Samuel Beckett: Anatomy of a Literary Revolution
- Cover of the English-language hardcover edition
- Author: Pascale Casanova
- Original title: Beckett l'abstracteur. Anatomie d'une révolution littéraire
- Translator: Gregory Elliott
- Language: French
- Subject: Literary criticism
- Publisher: Verso
- Publication date: 1997
- Publication place: France
- Published in English: 2006
- Media type: Print
- ISBN: 978-1-84467-112-0
- OCLC: 72868785
- Dewey Decimal: 848.91409
- LC Class: PR6003.E282 Z58713 2006

= Samuel Beckett: Anatomy of a Literary Revolution =

1997 book by Pascale Casanova

Samuel Beckett: Anatomy of a Literary Revolution is a 1997 book by French literary critic Pascale Casanova about the Nobel Prize-winning Irish playwright, novelist and poet Samuel Beckett. She contends that rather than the representative of literary existentialism that he is popularly understood to be, Beckett is best viewed as a creator of a highly autonomous form of literature, that is, a literature that is largely devoid of external references. The book was published in English translation in 2006.

==Overview==
Casanova begins her study by noting that Beckett has received a secular canonization based on a misunderstanding of his work. She contends that the view of Beckett as an "oracle of being," a view popularized by Maurice Blanchot, is not supported by close attention to Beckett's work. Rather, through a lengthy period of struggle both with his Irish literary homeland and more specifically with the legacy of his friend and mentor James Joyce, Beckett ultimately emerged as an avatar of literary autonomy: a literature of failure that reflects on the writer's process of writing. In pursuing this path, Beckett ultimately produced works that only refer to themselves. Casanova draws upon the varied corpus of Beckett's texts, including not only his poems, plays, and fictional works, but also his art criticism, to show that he was deeply influenced by modernist visual arts, especially the works of Bram van Velde. Casanova concludes her study by saying:

This challenge to the foundations of literature could only be mounted by a writer who all his life put himself in impossible literary situations. Probably no one has occupied so many reputedly untenable positions; no one has been attached to so many impossible aesthetics. To create an upheaval worthy of Joyce without following him on the path of the "apotheosis of the word" compelled Beckett to think that very constraint and inaugurate a different branch of literary modernity, the "literature of the unword."

==Reception==

John Banville discussed Samuel Beckett: Anatomy of a Literary Revolution in the New York Review of Books and offered qualified praise for Casanova's book, describing it as "fascinating, contentious, and somewhat muddled." Banville questioned Casanova's assertion that with his late work Worstword Ho, “Beckett created a pure object of language, which is totally autonomous since it refers to nothing but itself.” Banville observed that Casanova's statement about Worstword Ho was contradicted by Casanova's statement, earlier in the book that “One cannot advance the hypothesis of an absolute independence of the text with respect to the world, grammar and literary convention.”
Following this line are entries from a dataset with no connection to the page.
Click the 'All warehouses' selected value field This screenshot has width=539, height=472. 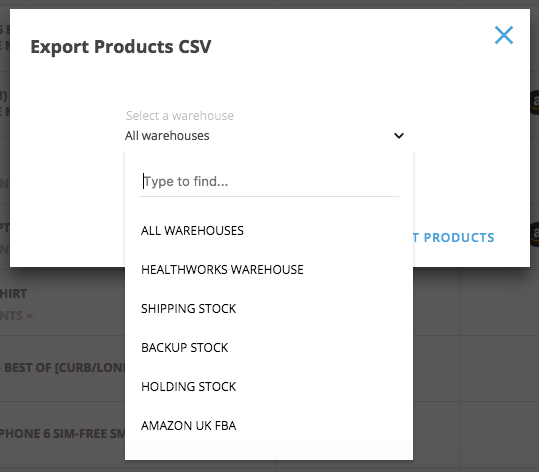coord(265,136)
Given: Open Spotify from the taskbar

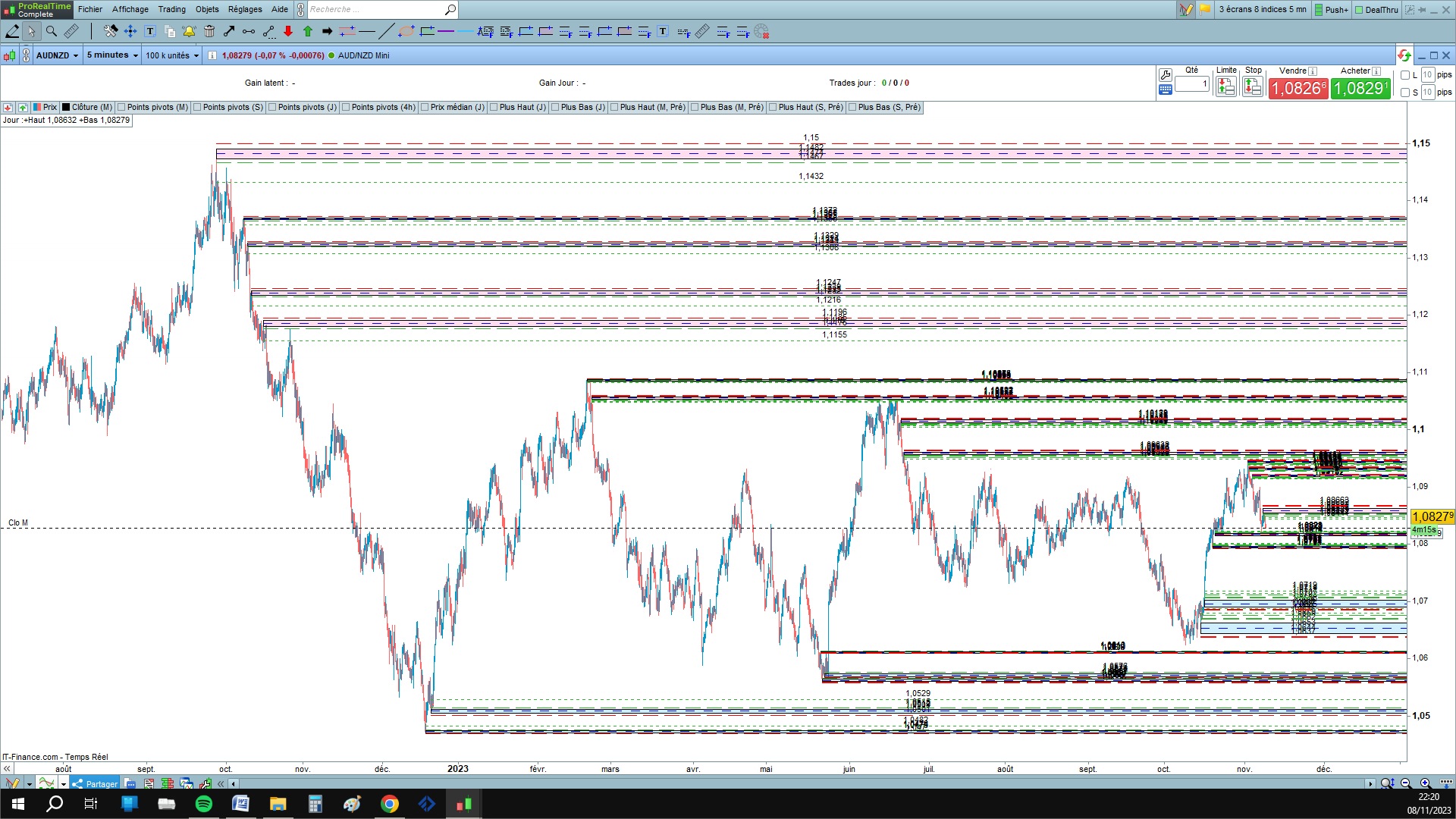Looking at the screenshot, I should (204, 804).
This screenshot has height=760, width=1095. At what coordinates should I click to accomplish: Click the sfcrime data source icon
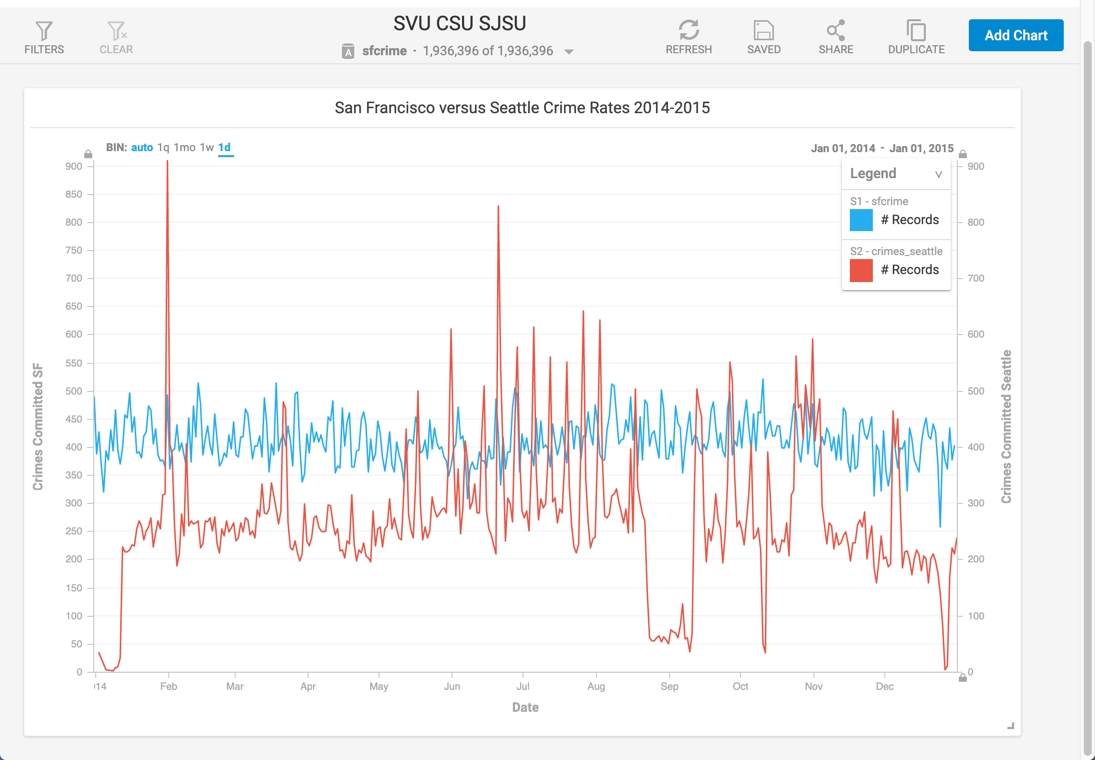(x=348, y=51)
Martin Harries reviewed the book in Modernism/Modernity, and demonstrated how it "is in many senses a redaction of her The World Republic of Letters." Harries points to several parallel passages from the two books as evidence that Casanova "cannibalized" the Beckett book for the later publication. Despite these qualms, Harries found value in the way Casanova's study offers "an intriguing reading of the political import of Beckett’s work." After conceding this merit, Harries contends that there is an "incoherence" at the heart of Casanova's reading of Beckett, stating that "Casanova’s historical account of literature cannot ground the value she assigns to modernism. Indeed, it might seem that the logic of her argument would lead her to value precisely the local and nationally committed literatures she recognizes and yet generally dismisses." Harries concludes: "Casanova’s problematic attachment to the very modernist ideal of autonomy her scholarship challenges is not some fluke. Her work may make readers more acutely aware of their own divided allegiances."
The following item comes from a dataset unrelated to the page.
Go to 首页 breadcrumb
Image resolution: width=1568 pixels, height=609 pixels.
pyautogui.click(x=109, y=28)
Writing in Theatre Journal, Gregory Byala offered a highly laudatory appraisal of Samuel Beckett: Anatomy of a Literary Revolution. Byala praises Casanova's "formidable strengths as a reader" that help her articulate her "sense of Beckett as an author who is attempting to bring into literature the kind of abstraction available in modern painting, music, and sculpture."

The value of Casanova's study, Byala contends, is in her account of Beckett's later literary project "as an attempt to construct purely hermetic texts in which the words function exclusively in relation to the motive force that organizes them, a relation that she describes as "abstractification." Byala concludes: "Casanova's study represents a meaningful engagement with Beckett, even if the critical revolution that it seeks to inaugurate is not as revolutionary as we are asked to believe."